SUPPLIED MATERIAL:
● ● ● ● ● ● ●
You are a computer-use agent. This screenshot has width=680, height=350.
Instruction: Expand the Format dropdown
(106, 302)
● ● ● ● ● ● ●
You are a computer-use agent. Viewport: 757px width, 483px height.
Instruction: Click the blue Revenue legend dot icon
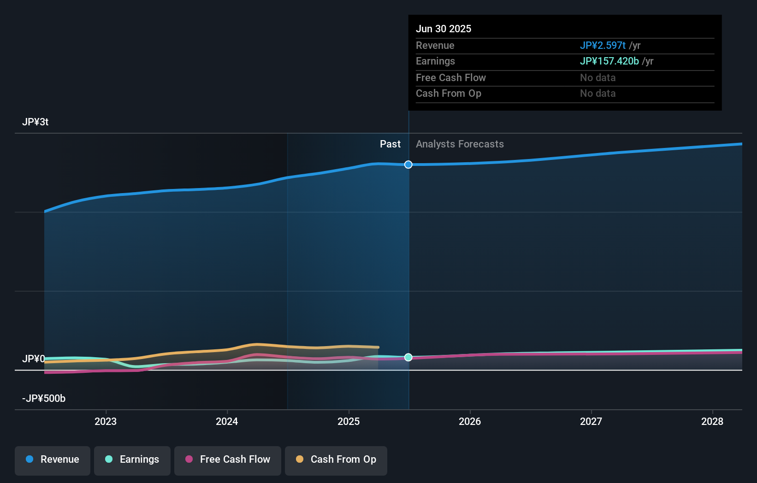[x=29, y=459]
● ● ● ● ● ● ●
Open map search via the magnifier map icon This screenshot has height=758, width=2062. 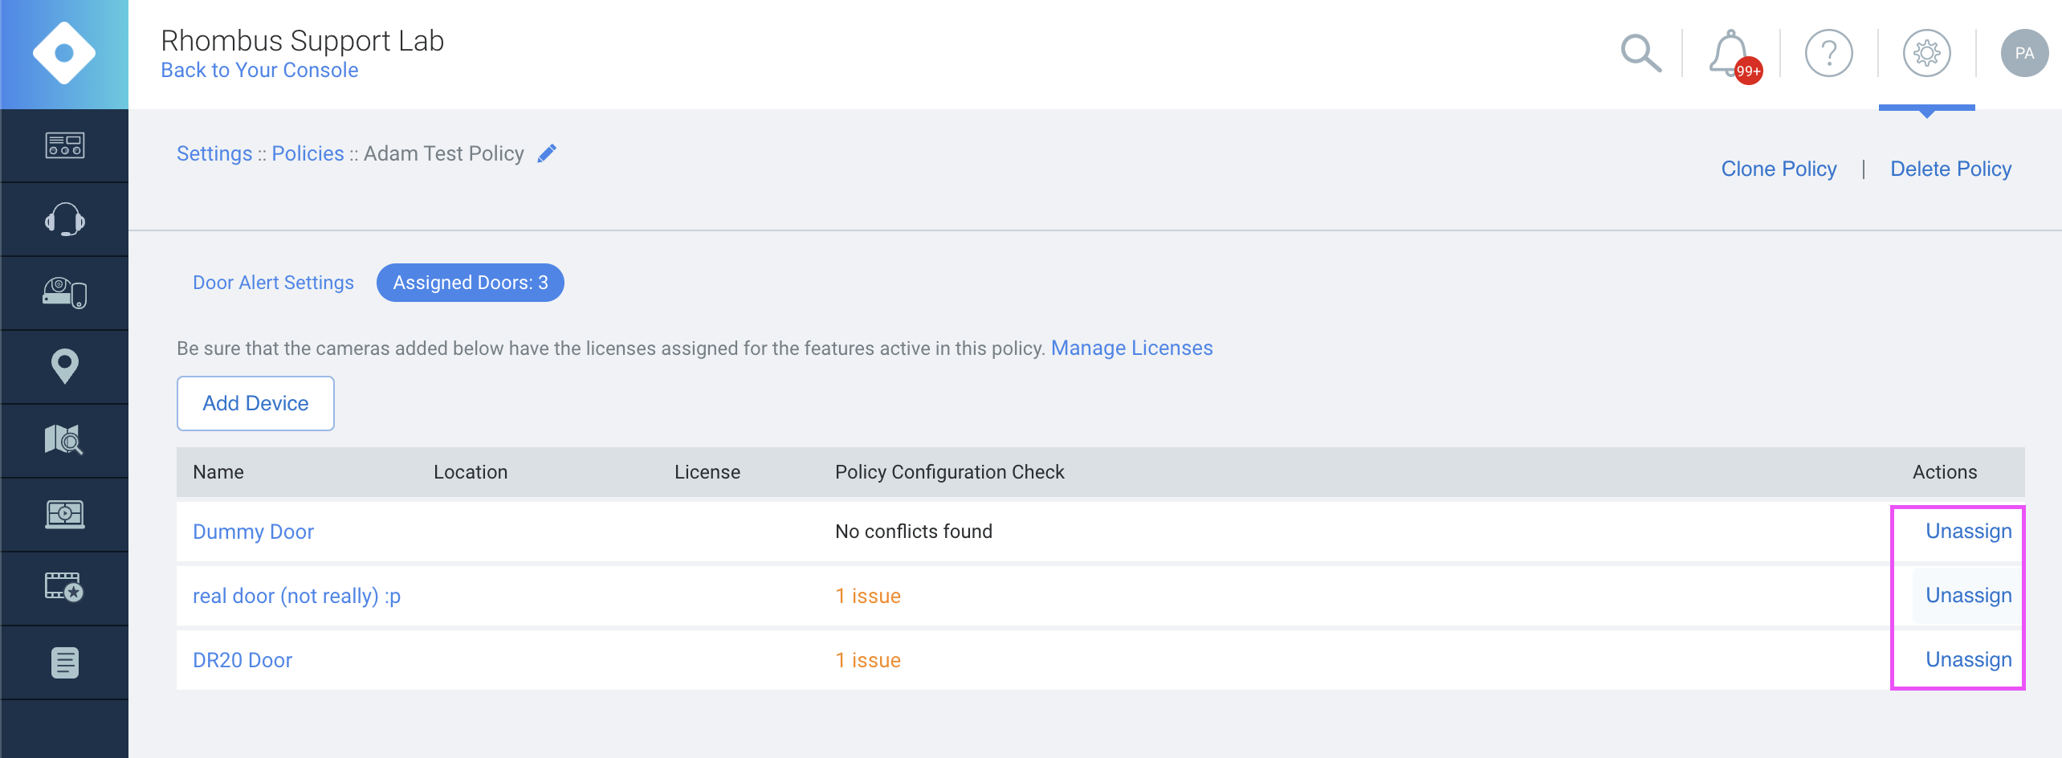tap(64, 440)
● ● ● ● ● ● ●
PROBLEM TO WORK ON: Check each line of the data above for the word "agent" and copy the ones where it is found.

RESPONSE AREA:
You are a computer-use agent. This screenshot has width=680, height=350.
You are a computer-use agent. Viewport: 757px width, 483px height.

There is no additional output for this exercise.